## Task instructions
Find each line below that contains the word "pixels", and copy every such line in full.

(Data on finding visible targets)
--------

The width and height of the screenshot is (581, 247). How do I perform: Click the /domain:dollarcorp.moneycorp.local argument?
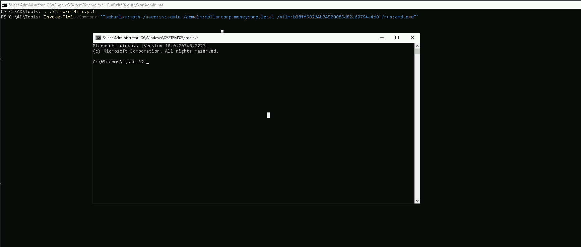(229, 17)
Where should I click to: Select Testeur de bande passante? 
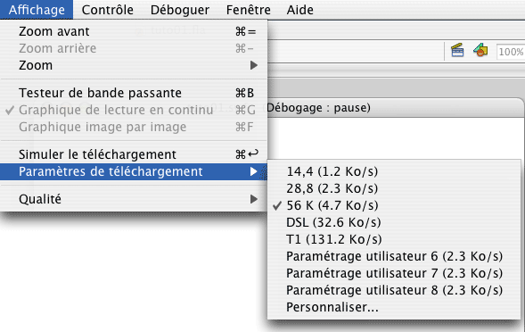[x=134, y=93]
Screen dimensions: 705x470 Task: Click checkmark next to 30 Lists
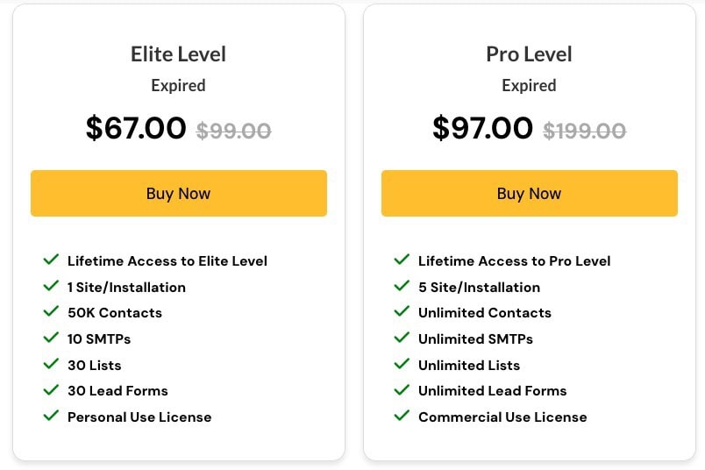pos(51,363)
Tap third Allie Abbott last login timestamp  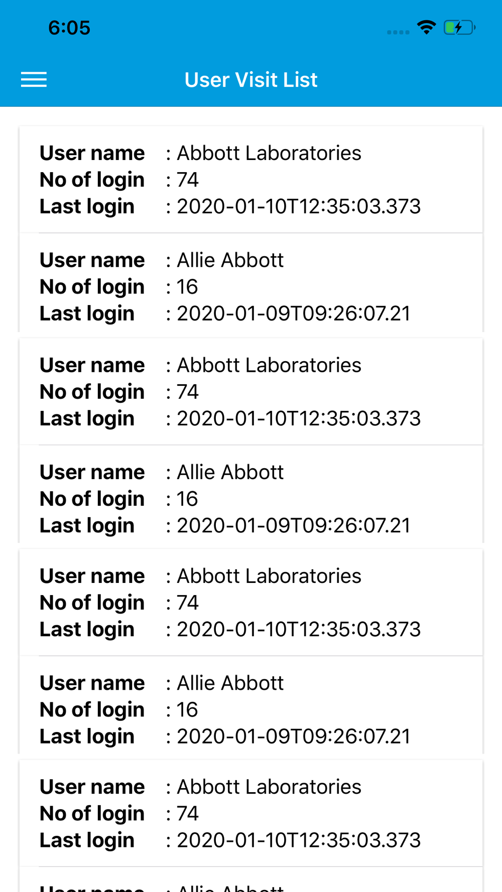click(294, 736)
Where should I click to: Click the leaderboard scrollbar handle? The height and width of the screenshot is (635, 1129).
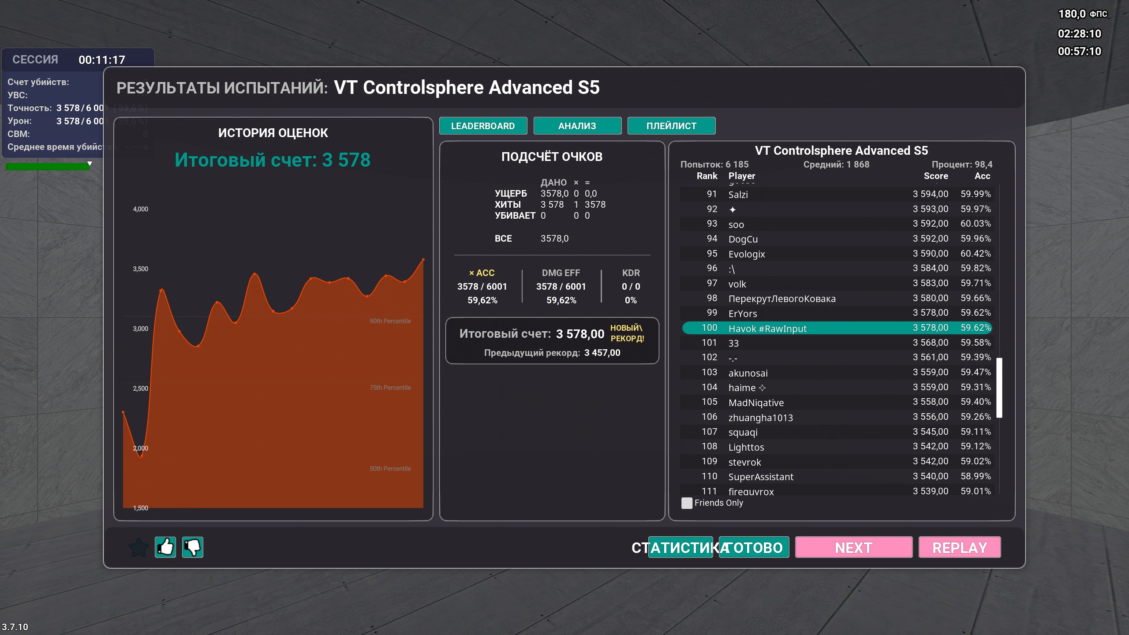[999, 387]
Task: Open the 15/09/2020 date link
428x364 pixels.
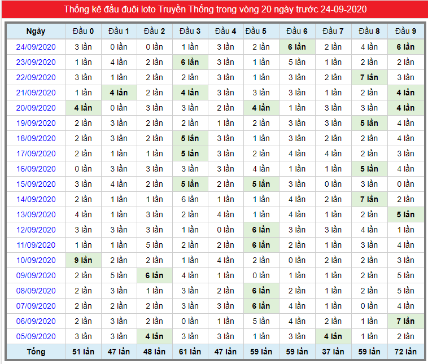Action: [x=36, y=184]
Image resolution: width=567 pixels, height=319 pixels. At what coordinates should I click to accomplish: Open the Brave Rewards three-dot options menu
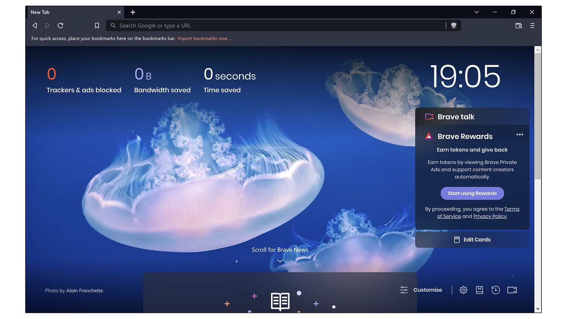coord(520,135)
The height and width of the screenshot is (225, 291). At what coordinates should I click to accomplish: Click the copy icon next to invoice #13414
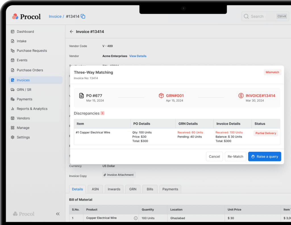pos(83,16)
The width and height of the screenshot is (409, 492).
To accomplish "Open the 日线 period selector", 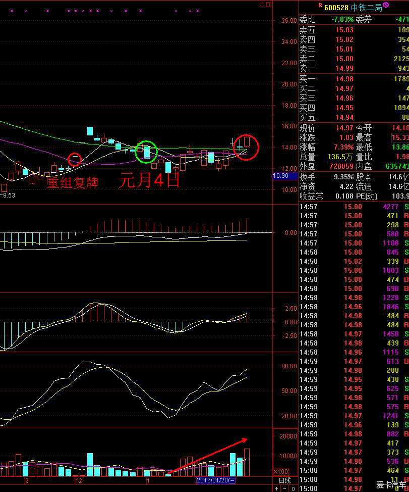I will coord(284,480).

--------

## Result below
428x364 pixels.
Image resolution: width=567 pixels, height=319 pixels. At what coordinates should I click to accomplish: Open the Brave Rewards three-dot options menu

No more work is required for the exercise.